++++ INPUT FOR THIS TASK
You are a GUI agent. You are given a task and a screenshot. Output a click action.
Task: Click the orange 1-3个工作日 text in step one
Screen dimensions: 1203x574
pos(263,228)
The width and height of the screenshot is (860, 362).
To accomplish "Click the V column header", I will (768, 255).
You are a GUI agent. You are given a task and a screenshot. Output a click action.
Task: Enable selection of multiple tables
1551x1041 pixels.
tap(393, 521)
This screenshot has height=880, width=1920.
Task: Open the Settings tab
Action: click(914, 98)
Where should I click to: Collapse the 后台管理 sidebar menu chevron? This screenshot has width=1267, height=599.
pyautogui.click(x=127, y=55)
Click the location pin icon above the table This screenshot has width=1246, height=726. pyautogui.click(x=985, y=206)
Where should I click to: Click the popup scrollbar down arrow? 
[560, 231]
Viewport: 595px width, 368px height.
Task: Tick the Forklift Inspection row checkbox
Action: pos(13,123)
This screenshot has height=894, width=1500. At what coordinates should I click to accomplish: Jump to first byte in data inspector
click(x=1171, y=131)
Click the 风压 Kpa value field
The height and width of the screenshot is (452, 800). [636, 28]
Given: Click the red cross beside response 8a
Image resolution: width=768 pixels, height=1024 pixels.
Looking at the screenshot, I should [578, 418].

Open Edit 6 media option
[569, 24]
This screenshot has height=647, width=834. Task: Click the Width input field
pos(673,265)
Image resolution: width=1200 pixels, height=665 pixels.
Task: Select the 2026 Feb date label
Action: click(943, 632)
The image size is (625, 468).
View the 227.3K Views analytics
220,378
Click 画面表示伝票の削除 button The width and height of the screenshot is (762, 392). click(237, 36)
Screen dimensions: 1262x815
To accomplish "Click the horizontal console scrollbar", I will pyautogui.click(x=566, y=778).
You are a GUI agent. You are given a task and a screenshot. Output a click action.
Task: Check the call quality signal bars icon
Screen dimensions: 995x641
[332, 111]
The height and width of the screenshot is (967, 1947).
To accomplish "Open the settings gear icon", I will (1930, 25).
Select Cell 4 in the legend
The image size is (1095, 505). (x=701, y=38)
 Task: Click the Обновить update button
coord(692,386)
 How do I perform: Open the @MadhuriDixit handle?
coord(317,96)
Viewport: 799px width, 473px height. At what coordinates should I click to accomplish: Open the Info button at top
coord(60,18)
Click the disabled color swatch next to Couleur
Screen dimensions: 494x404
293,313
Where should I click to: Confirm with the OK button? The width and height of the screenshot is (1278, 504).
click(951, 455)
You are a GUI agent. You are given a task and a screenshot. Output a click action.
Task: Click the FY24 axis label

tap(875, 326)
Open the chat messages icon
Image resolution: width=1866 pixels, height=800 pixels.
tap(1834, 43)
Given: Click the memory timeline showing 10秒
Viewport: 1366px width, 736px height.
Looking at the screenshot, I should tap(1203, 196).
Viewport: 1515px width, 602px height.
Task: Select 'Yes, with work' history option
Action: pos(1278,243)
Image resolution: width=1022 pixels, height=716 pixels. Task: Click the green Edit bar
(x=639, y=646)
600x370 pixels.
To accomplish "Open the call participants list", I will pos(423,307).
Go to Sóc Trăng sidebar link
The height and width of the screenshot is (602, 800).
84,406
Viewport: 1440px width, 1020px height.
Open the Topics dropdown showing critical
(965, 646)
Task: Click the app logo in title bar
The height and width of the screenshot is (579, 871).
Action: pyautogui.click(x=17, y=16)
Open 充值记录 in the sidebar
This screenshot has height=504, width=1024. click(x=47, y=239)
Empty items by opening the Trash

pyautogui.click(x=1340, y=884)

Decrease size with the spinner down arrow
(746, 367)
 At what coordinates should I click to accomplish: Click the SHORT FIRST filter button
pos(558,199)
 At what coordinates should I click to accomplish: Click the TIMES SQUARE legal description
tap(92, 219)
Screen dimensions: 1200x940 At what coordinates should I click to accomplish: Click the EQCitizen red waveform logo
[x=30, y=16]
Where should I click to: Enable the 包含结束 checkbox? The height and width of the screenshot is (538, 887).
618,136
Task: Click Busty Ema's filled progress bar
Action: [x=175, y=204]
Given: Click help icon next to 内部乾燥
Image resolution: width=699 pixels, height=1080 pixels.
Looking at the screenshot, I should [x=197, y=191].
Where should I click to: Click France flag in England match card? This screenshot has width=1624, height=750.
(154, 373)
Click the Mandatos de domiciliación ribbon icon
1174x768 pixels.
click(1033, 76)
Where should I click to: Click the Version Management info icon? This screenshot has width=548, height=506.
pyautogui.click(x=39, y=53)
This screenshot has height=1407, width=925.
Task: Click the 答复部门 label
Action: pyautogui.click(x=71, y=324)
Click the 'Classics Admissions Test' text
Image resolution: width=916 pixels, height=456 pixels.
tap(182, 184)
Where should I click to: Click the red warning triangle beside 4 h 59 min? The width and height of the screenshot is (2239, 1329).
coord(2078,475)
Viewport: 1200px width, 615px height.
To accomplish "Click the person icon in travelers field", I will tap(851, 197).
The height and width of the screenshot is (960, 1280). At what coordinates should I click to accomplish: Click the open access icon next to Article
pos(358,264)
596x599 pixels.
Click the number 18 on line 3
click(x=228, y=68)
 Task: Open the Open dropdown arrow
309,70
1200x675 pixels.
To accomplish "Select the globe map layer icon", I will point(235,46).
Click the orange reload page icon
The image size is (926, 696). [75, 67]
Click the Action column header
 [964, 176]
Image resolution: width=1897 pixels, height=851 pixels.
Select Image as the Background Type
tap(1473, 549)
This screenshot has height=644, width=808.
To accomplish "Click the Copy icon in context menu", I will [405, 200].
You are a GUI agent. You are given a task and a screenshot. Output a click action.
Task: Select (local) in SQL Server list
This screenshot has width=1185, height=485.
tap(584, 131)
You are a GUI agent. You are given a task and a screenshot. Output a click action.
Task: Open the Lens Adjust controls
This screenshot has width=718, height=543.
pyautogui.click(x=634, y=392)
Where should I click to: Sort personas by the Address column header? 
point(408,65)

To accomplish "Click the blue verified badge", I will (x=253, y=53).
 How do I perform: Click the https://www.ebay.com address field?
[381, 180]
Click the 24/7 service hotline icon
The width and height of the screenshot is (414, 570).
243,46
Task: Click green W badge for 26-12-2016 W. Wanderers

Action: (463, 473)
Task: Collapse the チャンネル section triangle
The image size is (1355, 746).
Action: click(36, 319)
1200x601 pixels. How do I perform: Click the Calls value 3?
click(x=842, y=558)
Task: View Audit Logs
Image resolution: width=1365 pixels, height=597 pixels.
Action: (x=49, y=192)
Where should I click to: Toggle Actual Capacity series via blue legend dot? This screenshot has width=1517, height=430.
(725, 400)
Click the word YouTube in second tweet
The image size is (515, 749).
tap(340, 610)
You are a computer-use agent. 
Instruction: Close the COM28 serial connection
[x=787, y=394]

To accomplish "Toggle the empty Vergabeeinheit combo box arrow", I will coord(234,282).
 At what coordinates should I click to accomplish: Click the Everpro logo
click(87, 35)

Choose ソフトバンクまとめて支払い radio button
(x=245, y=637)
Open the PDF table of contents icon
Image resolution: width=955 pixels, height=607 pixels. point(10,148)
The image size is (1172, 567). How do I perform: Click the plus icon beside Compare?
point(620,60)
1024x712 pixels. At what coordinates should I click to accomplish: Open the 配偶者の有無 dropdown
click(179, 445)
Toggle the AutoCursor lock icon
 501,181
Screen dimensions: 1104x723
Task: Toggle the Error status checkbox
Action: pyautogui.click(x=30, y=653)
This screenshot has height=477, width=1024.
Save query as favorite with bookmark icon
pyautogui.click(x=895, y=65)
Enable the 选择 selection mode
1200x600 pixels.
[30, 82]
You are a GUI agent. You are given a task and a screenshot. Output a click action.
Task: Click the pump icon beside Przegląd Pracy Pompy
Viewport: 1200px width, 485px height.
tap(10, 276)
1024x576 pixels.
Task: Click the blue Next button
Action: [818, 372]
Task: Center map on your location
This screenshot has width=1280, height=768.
++++++++
WHAT IS BEING ASKED: There is a line with "Task: Open the Lens Adjust controls" and a line with "This screenshot has height=477, width=1024." above. Copy exactly those two lines and all lines between them, with nothing else.

YOUR SOLUTION:
Task: Open the Lens Adjust controls
This screenshot has width=718, height=543.
pyautogui.click(x=634, y=392)
Where should I click to: Sort personas by the Address column header? 
point(408,65)

To accomplish "Click the blue verified badge", I will (x=253, y=53).
 How do I perform: Click the https://www.ebay.com address field?
[381, 180]
Click the 24/7 service hotline icon
The width and height of the screenshot is (414, 570).
243,46
Task: Click green W badge for 26-12-2016 W. Wanderers

Action: (463, 473)
Task: Collapse the チャンネル section triangle
The image size is (1355, 746).
Action: click(36, 319)
1200x601 pixels. How do I perform: Click the Calls value 3?
click(x=842, y=558)
Task: View Audit Logs
Image resolution: width=1365 pixels, height=597 pixels.
Action: (x=49, y=192)
Where should I click to: Toggle Actual Capacity series via blue legend dot? This screenshot has width=1517, height=430.
(725, 400)
Click the word YouTube in second tweet
The image size is (515, 749).
tap(340, 610)
You are a computer-use agent. 
Instruction: Close the COM28 serial connection
[x=787, y=394]

To accomplish "Toggle the empty Vergabeeinheit combo box arrow", I will coord(234,282).
 At what coordinates should I click to accomplish: Click the Everpro logo
click(87, 35)

Choose ソフトバンクまとめて支払い radio button
(x=245, y=637)
Open the PDF table of contents icon
Image resolution: width=955 pixels, height=607 pixels. point(10,148)
The image size is (1172, 567). How do I perform: Click the plus icon beside Compare?
point(620,60)
1024x712 pixels. At what coordinates should I click to accomplish: Open the 配偶者の有無 dropdown
click(179, 445)
Toggle the AutoCursor lock icon
 501,181
Screen dimensions: 1104x723
Task: Toggle the Error status checkbox
Action: pyautogui.click(x=30, y=653)
This screenshot has height=477, width=1024.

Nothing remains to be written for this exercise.